▶ [BRIEF] Print, exactly and without pictures, the lines from the one where "Click the <27.5 Poor value cell" appears down to the end of the entries.

▶ [RECORDED DATA]
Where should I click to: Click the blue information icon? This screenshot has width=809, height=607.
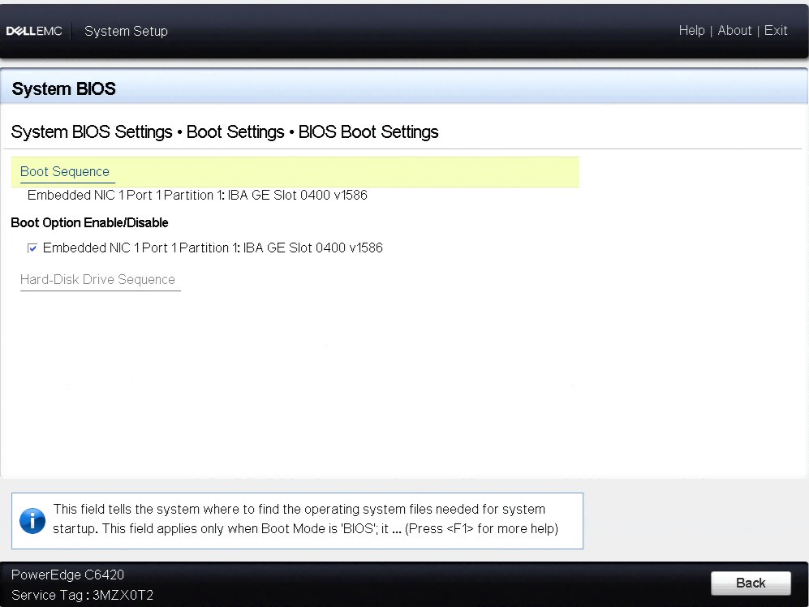pyautogui.click(x=32, y=521)
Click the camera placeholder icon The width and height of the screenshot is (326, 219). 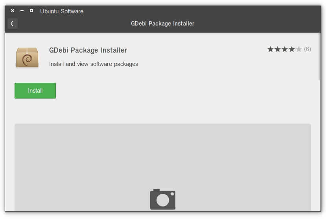pos(162,199)
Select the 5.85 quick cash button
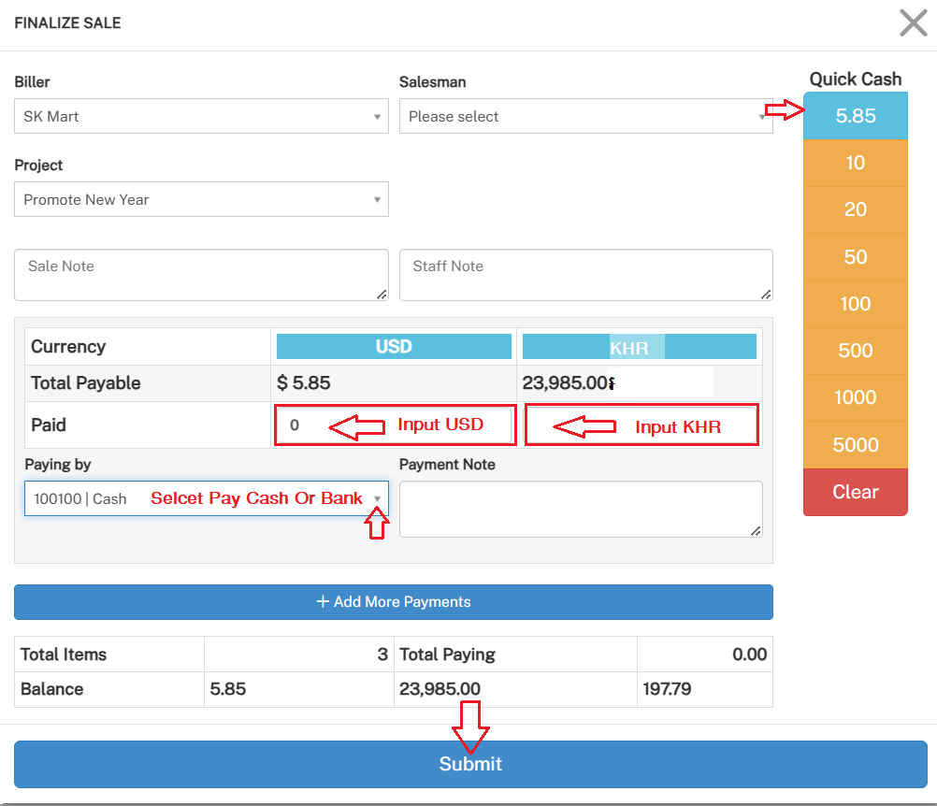Image resolution: width=937 pixels, height=806 pixels. pyautogui.click(x=855, y=116)
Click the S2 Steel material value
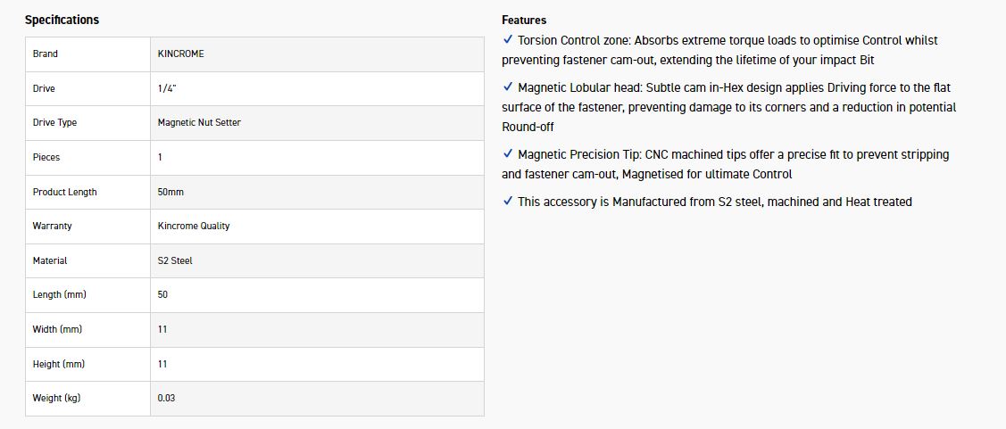 [x=175, y=260]
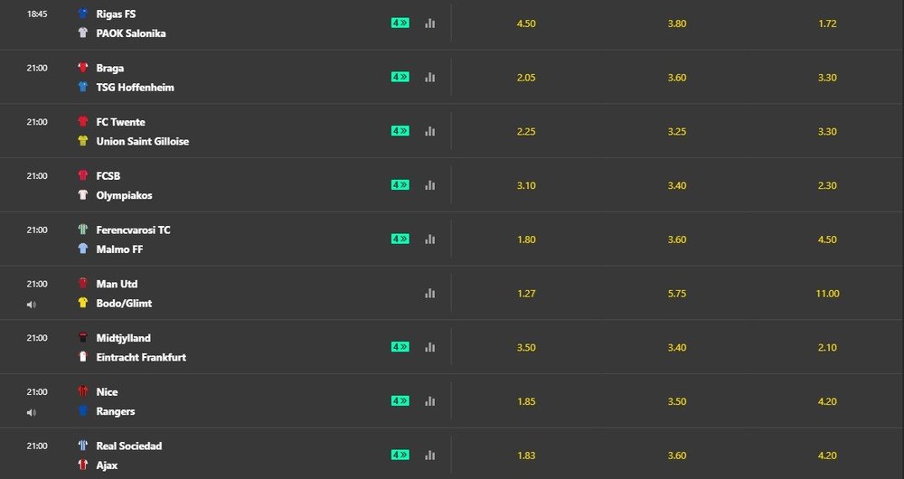The height and width of the screenshot is (479, 904).
Task: Open stats icon for Rigas FS match
Action: 429,23
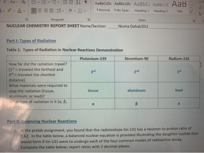The height and width of the screenshot is (153, 204).
Task: Clear all formatting with eraser icon
Action: (24, 2)
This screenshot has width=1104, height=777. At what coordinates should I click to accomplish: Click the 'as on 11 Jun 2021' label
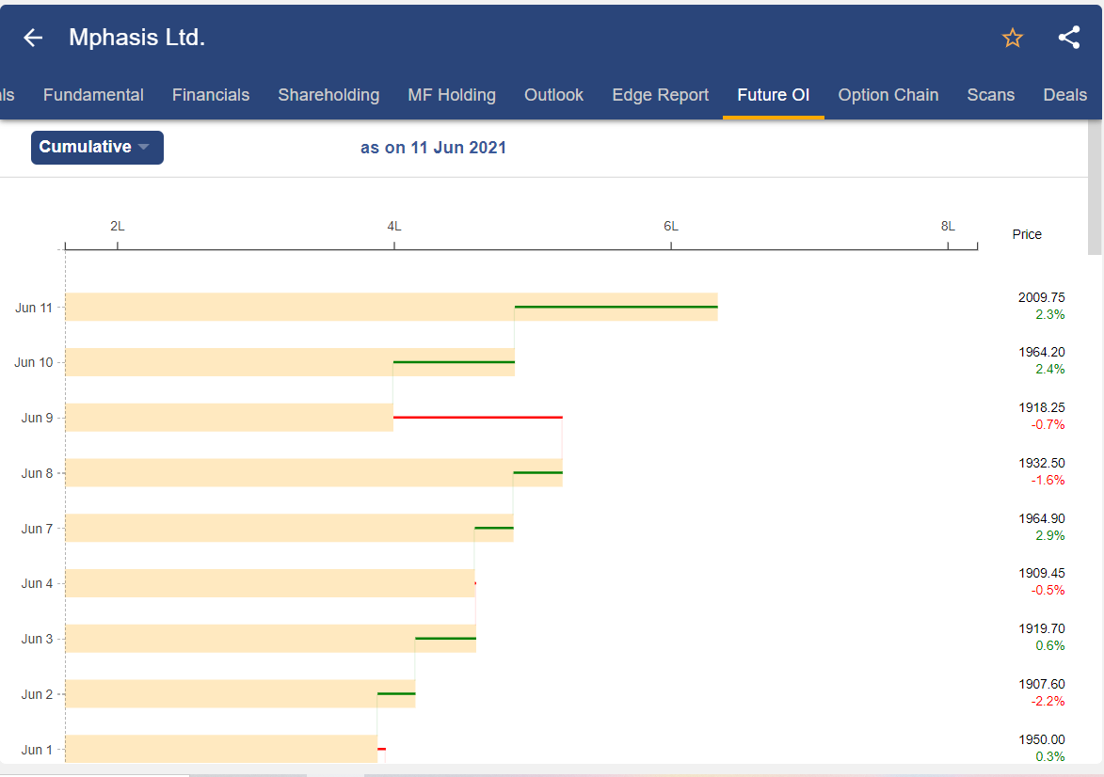point(433,147)

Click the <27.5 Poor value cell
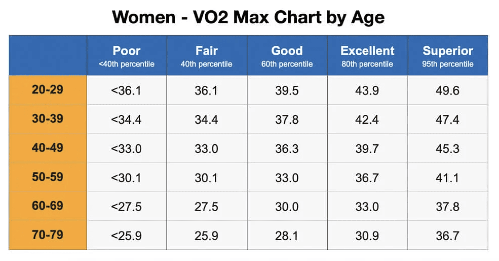pos(126,207)
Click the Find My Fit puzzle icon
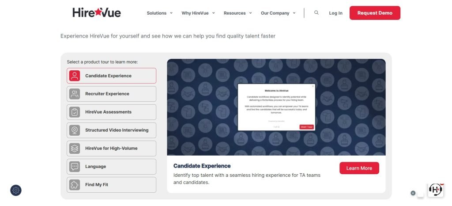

▶ [YOUR RESPONSE]
Click the <27.5 Poor value cell
pos(126,207)
Click the Find My Fit puzzle icon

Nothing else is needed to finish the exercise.